Si Wanita mencoba menggeleng pelan dengan pipi yang menenmpel di rambut atas kakaknya. "Takut kebablasan. Ini aja sebenernya udah miring dikit kan ?"
"Iya sih"
"Kamu sudah berusaha terlalu keras kak. Sekalipun aku gak tahu itu hal yang benar atau tidak. Dan sekarang kamu sedang kehabisan opsi. Membuatmu menyiksa dirimu lagi"
"Kamu mengincar MVP untuk beberapa bulan ini ya ?"
Si Wanita terkekeh dan mengangkat kepalanya, "Enggak yaaa"
"Lalu ?"
"Kan kamu sudah bilang kan. Kalo aku mencoba menyeimbangkan"
"Oke oke"
"Lalu apa yang akan kamu lakukan ? Untuk melampiaskan ?"
"Aku gak tau"
"Hmmmm"
"Beneran aku gak tau"
"Ya aku percaya. Aku juga tidak bisa melihat apa-apa didalam ini" ucap Si Wanita mengetuk pelan kepala kakaknya dengan telunjuknya beberapa kali.
"Hehe, aku salut. Kamu bisa bertahan beberapa waktu ini" ujar Si Lelaki sambil meraih kopinya dan menyeruputnya sedikit lalu menaruhnya kembali.
Si Wanita menarik ujung bibir kirinya, kemudian ia menarik pelan karet yang digunakan kakaknya untuk menguncir rambut belakangnya. "Minta karet satu lagi" ujar sang Adik kepada kakaknya smabil menjulurkan tangan.
Sejenak kakaknys melirik telapak tangan adiknya. Lalu melepas satu karet gelang yang melingkar di salah satu pergelangan tangannya.
Hening beberapa detik. Kemudian tiba tiba tangan Si Wanita mulai menarik sebagian rambut kakaknya yang bagian depan keatas beberapa kali mencoba merapikan lalu menggenggamnya. Dilingkarkan secara erat berkali-kali kebagian rambutnyang ia genggam.

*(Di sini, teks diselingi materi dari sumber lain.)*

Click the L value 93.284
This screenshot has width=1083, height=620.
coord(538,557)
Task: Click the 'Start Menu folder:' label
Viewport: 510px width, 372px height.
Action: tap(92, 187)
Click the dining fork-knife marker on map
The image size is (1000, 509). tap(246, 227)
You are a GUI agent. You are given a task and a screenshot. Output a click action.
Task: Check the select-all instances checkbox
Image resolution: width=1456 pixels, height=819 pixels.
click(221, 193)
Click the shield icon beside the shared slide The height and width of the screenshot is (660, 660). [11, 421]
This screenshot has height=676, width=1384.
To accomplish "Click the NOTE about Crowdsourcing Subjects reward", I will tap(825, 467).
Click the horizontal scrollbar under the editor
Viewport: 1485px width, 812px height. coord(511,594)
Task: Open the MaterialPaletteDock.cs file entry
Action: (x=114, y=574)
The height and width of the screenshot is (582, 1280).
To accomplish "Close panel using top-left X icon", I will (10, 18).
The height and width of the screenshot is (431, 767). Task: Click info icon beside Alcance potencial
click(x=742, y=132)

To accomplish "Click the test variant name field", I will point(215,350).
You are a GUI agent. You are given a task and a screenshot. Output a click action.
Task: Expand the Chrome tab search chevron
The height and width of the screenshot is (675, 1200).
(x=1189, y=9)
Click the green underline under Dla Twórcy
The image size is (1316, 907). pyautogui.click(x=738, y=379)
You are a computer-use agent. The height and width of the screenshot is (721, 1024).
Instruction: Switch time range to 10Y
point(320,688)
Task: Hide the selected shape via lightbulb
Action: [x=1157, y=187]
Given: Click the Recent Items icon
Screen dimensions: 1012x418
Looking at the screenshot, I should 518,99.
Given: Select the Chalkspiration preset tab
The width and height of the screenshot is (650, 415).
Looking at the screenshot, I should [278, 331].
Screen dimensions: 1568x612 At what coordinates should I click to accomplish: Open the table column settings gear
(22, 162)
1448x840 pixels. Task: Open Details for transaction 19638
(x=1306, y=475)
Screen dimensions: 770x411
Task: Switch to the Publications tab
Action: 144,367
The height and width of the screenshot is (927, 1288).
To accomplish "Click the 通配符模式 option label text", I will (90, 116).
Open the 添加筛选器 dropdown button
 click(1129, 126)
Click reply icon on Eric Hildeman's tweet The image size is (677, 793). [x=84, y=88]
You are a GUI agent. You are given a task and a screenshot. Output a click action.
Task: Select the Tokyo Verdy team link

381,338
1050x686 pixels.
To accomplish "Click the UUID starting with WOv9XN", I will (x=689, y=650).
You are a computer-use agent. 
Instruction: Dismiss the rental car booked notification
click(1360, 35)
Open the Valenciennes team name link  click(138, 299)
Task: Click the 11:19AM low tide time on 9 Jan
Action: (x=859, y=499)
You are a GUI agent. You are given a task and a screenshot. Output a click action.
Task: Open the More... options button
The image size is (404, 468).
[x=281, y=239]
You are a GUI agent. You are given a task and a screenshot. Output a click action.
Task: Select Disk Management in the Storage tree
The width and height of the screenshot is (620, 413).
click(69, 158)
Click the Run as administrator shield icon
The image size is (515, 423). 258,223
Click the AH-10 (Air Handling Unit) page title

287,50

"Kamu apain ?" tanya Si Lelaki
"Kuncir lah"
"Biar apa ?"
Si Wanita tak segera menjawab. Sat sudah selesai dengan kesibukan ditangannya ia menjawab. "Biar sama"
Mendengar hal itu Si Lelaki mencoba melirik adiknya yang duduk di sofa belakang. Ia dapat melihat sebagian rambut depan Si Wanita juga terkuncir keatas. Hampir sama sepertinya.
Mereka tertawa kecil.
"Kamu itu ada-ada aja"
"Kamu juga. Cuma beda hal aja"
Mereka kembali terkekeh.
"Kak"
Si Lelaki menoleh"Hmmm ?"
"Ceritakan aku sesuatu"
"Tentang apa ?"
"Apapun"
"Kalo aku ga mau ?"
"Aku maksa"
"Kenapa ?"
"Karena kamu butuh"
Si Lelaki mengalihkan pandang ke arah meja. Tak lama ia menggeser sedikit gelas kopinya bersebelahan dengan susu coklat adiknya. Kemudian ia berputar untuk menghadap adiknya. ia menekuk lutut dan mememluknya, kepalanya sedikit mendongak supaya mata mereka bertemu. Si Wanita sudah memangku pipinya dengan kepalan tangannya dengan menumpukan siku diatas paha kanannya.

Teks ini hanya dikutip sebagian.